Корниловцы с винтовками окружили немногочисленную группу людей в штатской одежде, с чемоданами и узлами, и повели их в здание вокзала. По заросшим, усталым лицам солдат, по их заляпанным грязью шинелям видно было, что корниловцы совсем недавно, может быть, лишь вчера, выведены из боя.

На вокзале пассажиров после тщательной проверки документов стали по очереди выпускать в город. Эту процедуру производил унтер-офицер, огромный детина, с жестоким лицом в рыжей трехдневной щетине, похожий на мясника с рынка, но с ухватками бойкого сельского писаря.

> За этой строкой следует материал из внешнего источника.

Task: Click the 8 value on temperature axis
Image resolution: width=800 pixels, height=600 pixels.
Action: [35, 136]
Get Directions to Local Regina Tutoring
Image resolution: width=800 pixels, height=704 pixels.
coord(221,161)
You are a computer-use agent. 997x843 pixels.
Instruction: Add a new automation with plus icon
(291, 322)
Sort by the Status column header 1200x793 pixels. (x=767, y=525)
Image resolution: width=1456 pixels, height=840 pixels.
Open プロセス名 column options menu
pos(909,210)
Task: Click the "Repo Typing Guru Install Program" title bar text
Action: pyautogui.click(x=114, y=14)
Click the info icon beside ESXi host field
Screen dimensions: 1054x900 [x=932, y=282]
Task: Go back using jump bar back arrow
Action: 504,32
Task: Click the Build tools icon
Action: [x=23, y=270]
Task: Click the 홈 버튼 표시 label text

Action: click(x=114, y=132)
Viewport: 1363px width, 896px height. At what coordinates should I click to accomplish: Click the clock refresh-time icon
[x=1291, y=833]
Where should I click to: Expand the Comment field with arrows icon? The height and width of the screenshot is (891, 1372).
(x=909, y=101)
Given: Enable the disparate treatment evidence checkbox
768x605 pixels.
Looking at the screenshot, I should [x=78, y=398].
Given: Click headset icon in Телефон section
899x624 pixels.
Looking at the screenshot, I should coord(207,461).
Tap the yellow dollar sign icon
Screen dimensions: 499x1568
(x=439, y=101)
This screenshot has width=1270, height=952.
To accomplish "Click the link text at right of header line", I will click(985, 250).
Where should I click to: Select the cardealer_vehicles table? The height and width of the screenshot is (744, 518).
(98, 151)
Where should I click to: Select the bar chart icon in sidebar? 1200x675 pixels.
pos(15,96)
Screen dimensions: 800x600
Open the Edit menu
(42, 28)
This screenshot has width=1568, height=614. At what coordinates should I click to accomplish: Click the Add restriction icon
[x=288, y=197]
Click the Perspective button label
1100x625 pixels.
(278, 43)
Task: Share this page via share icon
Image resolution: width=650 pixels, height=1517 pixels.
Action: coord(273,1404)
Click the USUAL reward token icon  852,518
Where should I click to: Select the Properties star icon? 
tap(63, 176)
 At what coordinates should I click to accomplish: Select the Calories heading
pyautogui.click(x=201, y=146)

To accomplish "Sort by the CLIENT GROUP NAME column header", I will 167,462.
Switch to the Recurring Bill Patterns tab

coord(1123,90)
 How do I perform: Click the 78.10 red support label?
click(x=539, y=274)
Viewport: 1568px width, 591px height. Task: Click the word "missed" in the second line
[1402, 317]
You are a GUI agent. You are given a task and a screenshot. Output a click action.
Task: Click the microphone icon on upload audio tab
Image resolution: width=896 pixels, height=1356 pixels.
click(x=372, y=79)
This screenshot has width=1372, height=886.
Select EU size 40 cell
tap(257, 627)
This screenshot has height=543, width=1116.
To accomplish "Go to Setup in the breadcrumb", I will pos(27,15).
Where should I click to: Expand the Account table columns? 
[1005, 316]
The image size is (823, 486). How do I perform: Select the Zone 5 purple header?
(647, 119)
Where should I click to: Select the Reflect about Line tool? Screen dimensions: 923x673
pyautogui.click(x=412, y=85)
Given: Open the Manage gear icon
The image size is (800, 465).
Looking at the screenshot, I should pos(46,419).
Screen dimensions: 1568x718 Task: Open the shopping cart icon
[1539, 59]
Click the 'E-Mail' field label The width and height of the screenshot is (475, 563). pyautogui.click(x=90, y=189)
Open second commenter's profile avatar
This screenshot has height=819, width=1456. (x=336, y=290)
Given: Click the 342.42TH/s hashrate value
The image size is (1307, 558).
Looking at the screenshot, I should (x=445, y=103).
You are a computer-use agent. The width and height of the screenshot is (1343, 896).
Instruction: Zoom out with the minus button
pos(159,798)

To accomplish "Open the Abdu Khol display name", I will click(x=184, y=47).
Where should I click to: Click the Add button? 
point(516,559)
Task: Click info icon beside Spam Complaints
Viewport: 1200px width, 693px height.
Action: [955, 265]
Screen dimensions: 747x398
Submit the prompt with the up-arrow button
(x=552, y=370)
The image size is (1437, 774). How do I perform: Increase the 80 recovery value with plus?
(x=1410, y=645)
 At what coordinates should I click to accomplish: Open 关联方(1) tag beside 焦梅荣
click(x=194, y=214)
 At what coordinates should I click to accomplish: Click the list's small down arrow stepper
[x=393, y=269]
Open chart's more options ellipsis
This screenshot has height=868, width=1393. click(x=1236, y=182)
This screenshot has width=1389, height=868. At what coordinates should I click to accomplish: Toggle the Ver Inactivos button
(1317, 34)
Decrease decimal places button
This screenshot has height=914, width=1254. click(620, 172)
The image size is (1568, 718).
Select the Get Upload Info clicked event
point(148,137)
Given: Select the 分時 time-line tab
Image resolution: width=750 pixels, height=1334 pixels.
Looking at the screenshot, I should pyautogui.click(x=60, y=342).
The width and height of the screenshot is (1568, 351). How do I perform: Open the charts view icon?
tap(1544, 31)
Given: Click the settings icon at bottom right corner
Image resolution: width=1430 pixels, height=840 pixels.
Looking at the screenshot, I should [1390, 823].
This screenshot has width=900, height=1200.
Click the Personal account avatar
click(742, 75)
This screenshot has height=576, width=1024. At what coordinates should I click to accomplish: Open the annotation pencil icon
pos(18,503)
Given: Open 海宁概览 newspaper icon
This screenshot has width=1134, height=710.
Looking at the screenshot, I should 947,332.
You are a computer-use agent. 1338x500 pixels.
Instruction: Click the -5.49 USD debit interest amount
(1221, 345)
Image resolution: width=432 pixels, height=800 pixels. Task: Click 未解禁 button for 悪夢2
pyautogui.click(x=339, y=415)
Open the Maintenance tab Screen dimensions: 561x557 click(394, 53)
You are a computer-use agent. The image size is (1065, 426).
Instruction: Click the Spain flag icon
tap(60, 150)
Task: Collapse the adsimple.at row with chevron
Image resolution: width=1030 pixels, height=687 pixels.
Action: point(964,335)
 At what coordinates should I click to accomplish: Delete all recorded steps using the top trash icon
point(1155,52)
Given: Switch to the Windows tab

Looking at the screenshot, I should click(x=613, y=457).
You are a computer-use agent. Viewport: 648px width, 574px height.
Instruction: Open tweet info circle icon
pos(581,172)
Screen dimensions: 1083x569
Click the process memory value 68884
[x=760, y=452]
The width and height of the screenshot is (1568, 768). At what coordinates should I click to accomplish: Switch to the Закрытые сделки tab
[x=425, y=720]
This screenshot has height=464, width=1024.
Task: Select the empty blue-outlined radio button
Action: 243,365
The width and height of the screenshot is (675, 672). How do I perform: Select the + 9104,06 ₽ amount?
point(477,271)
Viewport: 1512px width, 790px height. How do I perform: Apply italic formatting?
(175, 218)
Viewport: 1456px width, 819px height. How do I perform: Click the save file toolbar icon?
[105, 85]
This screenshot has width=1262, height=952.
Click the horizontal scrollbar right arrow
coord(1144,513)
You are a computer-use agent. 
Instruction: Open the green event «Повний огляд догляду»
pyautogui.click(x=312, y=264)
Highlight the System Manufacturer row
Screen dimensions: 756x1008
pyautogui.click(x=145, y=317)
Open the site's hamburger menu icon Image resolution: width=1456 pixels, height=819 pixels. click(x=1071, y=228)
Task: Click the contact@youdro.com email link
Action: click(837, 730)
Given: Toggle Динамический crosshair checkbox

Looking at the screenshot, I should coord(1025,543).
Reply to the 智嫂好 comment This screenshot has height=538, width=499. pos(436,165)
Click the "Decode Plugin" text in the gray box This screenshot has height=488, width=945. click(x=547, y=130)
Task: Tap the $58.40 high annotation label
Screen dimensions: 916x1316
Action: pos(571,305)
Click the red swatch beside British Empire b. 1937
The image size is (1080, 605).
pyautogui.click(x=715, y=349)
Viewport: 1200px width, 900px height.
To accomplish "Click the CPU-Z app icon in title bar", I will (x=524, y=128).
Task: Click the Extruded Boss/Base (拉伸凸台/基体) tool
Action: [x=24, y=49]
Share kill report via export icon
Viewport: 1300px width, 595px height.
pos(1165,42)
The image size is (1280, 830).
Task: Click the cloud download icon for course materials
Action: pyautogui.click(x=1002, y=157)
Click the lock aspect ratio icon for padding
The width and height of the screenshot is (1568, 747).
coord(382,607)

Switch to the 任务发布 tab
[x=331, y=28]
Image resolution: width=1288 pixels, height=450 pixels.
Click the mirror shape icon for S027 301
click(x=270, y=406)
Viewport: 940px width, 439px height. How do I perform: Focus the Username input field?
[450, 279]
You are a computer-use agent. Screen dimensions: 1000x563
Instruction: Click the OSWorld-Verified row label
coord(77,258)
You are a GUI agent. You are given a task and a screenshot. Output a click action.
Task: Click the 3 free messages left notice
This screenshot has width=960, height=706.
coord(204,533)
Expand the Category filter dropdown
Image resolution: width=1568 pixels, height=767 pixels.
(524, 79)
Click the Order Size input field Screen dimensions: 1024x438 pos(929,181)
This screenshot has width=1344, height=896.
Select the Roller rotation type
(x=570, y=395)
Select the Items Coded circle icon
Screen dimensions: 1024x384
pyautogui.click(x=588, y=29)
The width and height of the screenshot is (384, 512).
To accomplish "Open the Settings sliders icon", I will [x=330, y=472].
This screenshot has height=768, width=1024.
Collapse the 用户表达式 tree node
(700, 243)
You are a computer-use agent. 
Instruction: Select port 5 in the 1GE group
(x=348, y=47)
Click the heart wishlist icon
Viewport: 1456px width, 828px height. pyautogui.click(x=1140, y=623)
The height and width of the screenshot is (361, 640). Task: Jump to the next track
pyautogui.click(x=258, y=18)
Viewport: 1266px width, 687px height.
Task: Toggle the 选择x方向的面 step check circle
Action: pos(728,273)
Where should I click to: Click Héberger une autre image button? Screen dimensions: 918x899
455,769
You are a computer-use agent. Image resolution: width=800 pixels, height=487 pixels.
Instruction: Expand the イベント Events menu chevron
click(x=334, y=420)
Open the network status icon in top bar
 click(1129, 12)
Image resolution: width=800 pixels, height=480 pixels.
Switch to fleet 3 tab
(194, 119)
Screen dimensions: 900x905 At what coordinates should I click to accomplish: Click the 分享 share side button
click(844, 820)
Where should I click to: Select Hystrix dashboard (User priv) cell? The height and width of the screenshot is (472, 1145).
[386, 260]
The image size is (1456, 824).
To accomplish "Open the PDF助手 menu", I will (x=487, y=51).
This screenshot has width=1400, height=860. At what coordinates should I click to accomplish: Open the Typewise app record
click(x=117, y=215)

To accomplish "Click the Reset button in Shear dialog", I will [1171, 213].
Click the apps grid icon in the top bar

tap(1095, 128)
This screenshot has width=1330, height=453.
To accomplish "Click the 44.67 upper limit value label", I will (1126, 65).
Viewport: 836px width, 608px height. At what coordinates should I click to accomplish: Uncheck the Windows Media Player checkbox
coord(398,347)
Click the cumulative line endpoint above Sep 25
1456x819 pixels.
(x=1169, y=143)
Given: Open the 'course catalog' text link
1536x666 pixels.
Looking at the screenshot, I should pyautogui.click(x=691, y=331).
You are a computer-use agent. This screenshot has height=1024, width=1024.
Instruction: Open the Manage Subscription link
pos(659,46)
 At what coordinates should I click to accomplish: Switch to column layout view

Он не просто прочитывал каждый документ, а долго вертел в руках так и этак, некоторые бумаги даже обнюхивал зачем-то и, возвращая документ владельцу, считал своим долгом всякий раз сказать что-либо смешное и остроумное. Хилому старцу в шубе с вытертым до мездры каракулевым воротником он ласково сказал:

- Нашли когда лечиться, папаша! Тут вам, в городе Ростове, сейчас такой клистир поставят, что оправляться будете уже на том свете. Проходите!

Возвращая паспорт бледной девушке в круглой меховой шапочке, он объявил, похабно осклабившись:

- Девица по паспорту! Песенка такая имеется: "Ах, мама, мама, мама, со мной случилась драма, вчера была девица, сегодня - дама". Проходите!

Из дверей боковой вокзальной комнаты два солдата вывели под руки человека в рыжем коротком полушубке, с разбитым, окровавленным лицом. Человек этот шел и… улыбался. Когда конвоир грубо толкнул его, чтобы заставить идти скорее, он с трудом разъял распухшие губы и громко, на весь зал, сказал:

- Чудаки вы, ваши благородия! Будто теперь вам это поможет!

- Большевик, наверное! - сказал кто-то из пассажиров почтительным шепотом. - Отчаянный!

Смешанное чувство восхищения мужеством этого обреченного на смерть человека и жалости к нему охватило Игоря. Но тут подошла его очередь. Унтер-офицер взял у Игоря справку, прочитал раз, потом второй, тяжело вздохнул и сказал:

- Арихметику, ученик, надо учить в такое время, а не кататься. По каким делам приехал?

- Там написано - по семейным.

- Какие у тебя, у сопляка, могут быть семейные дела?

- Потрудитесь со мной говорить вежливо. И на "вы"! - вспыхнул Игорь. - Я сын генерала, к вашему сведению!

- А хоть бы и фить-маршала! - сказал унтер-офицер свирепо. - Развелось вас… гимназистов, а пороть некому! Проходи!